Work to be completed — The output must start at the line containing "This screenshot has height=456, width=748." in the records below and stop at the last line, matching each line exactly and leaving out every picture.

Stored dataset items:
-.-.-
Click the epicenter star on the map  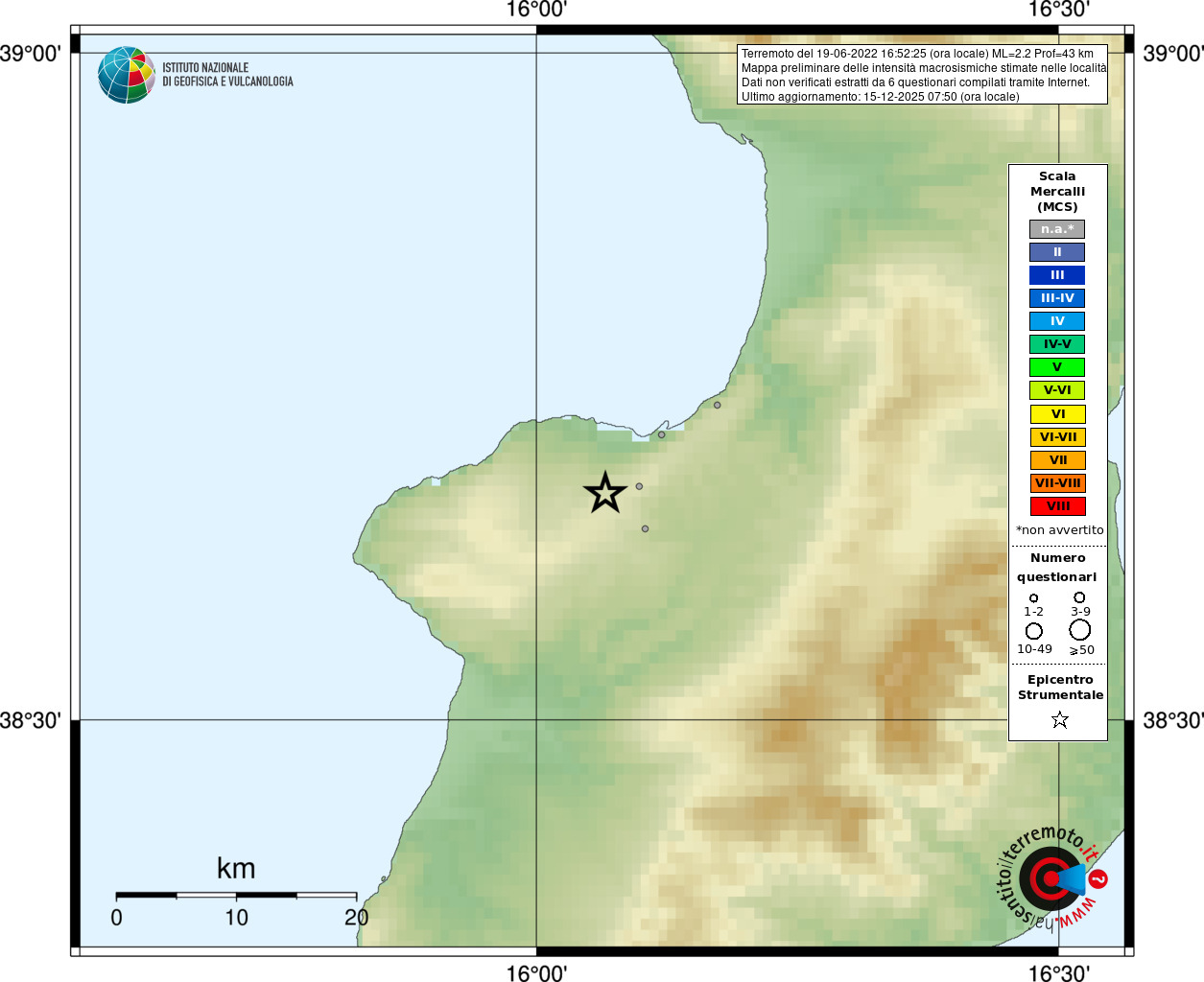tap(605, 493)
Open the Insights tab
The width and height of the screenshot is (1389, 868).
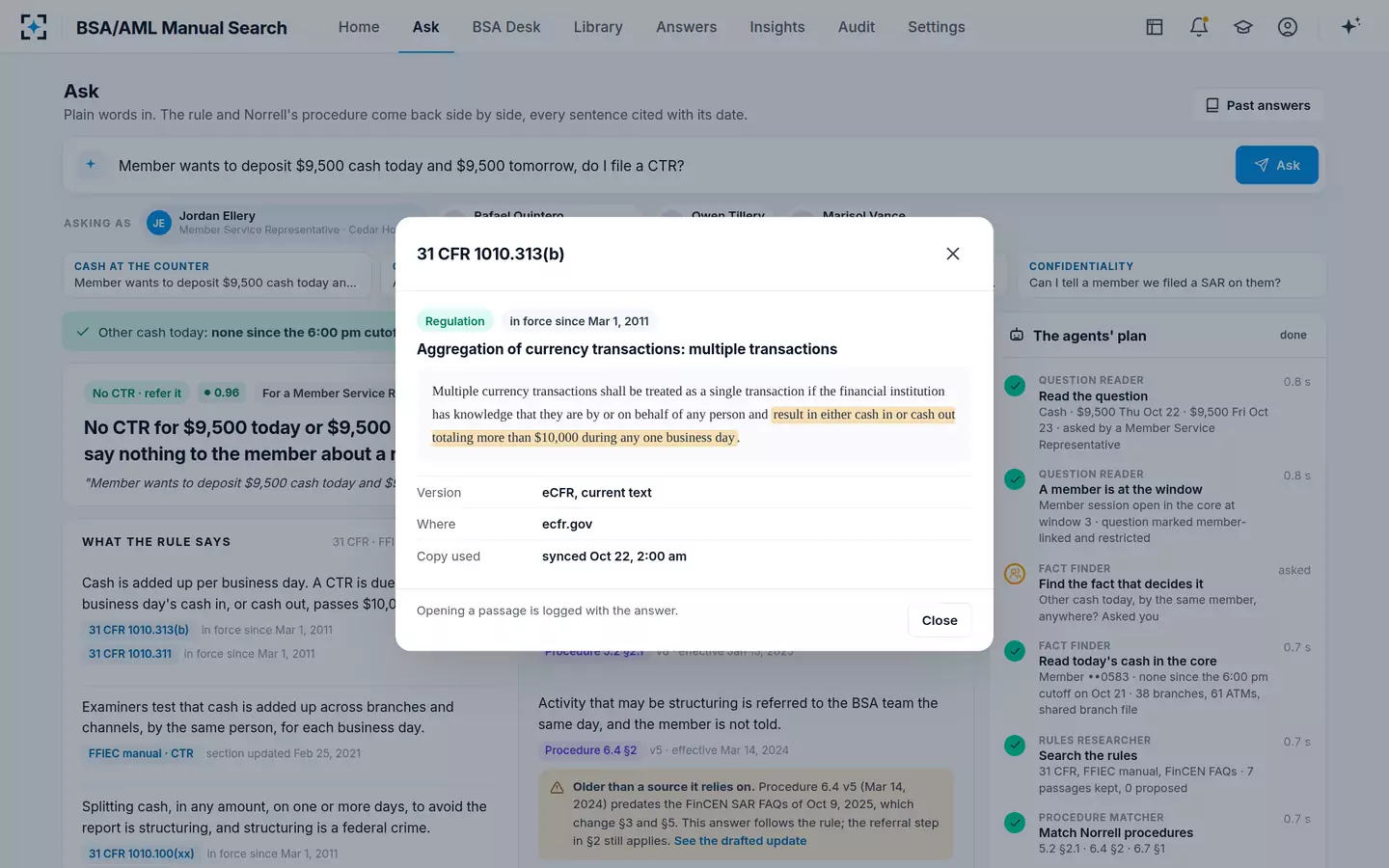[777, 27]
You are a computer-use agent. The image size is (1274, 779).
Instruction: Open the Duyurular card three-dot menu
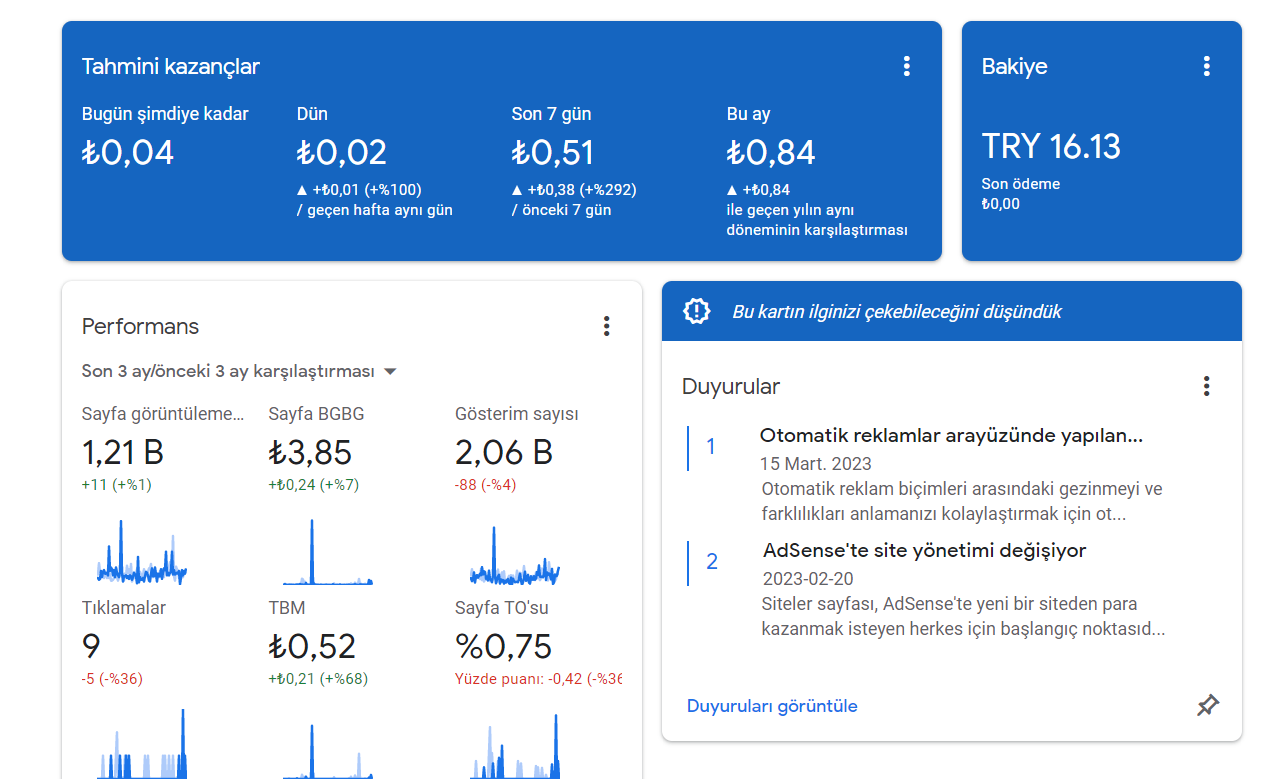pos(1206,386)
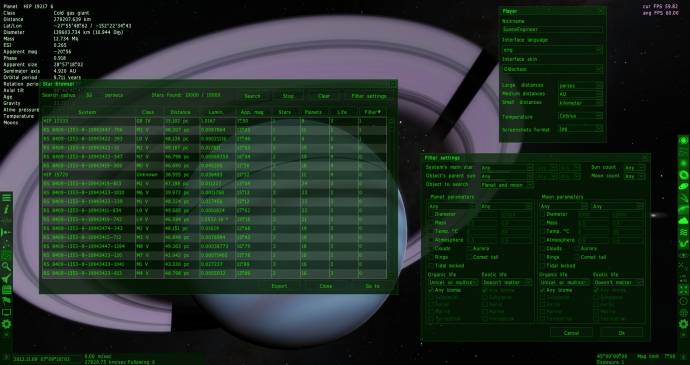
Task: Click the object info 'i' icon
Action: (x=7, y=210)
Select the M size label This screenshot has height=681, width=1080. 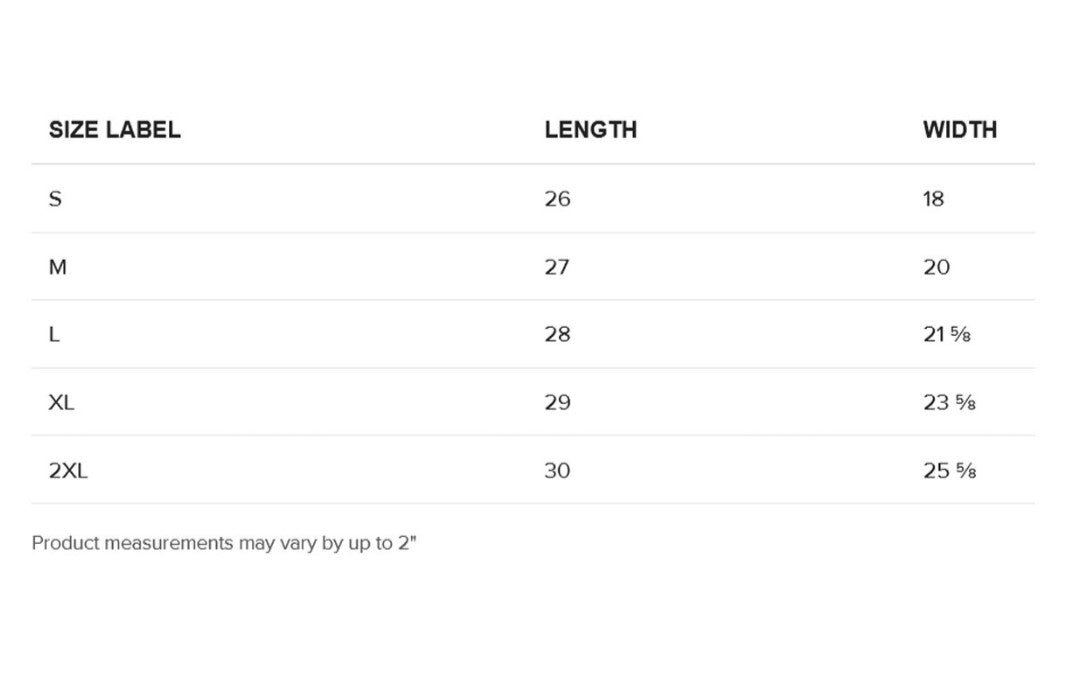(58, 267)
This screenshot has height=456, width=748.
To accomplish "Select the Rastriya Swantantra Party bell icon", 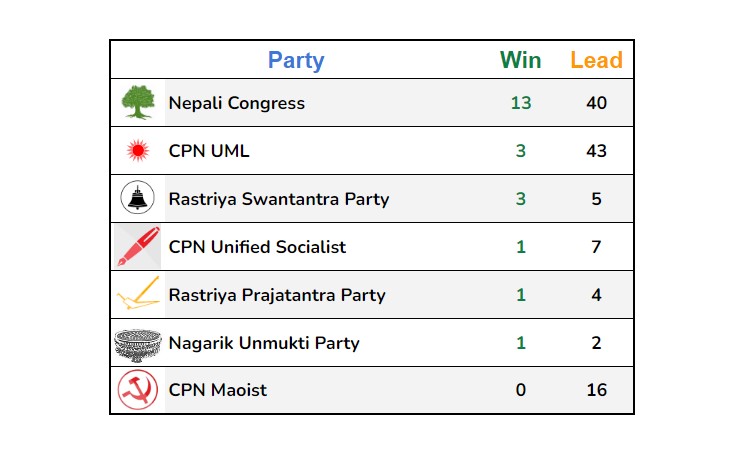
-.-.-
Result for this exercise —
This screenshot has height=456, width=748.
To accomplish "Select the Rastriya Swantantra Party bell icon", 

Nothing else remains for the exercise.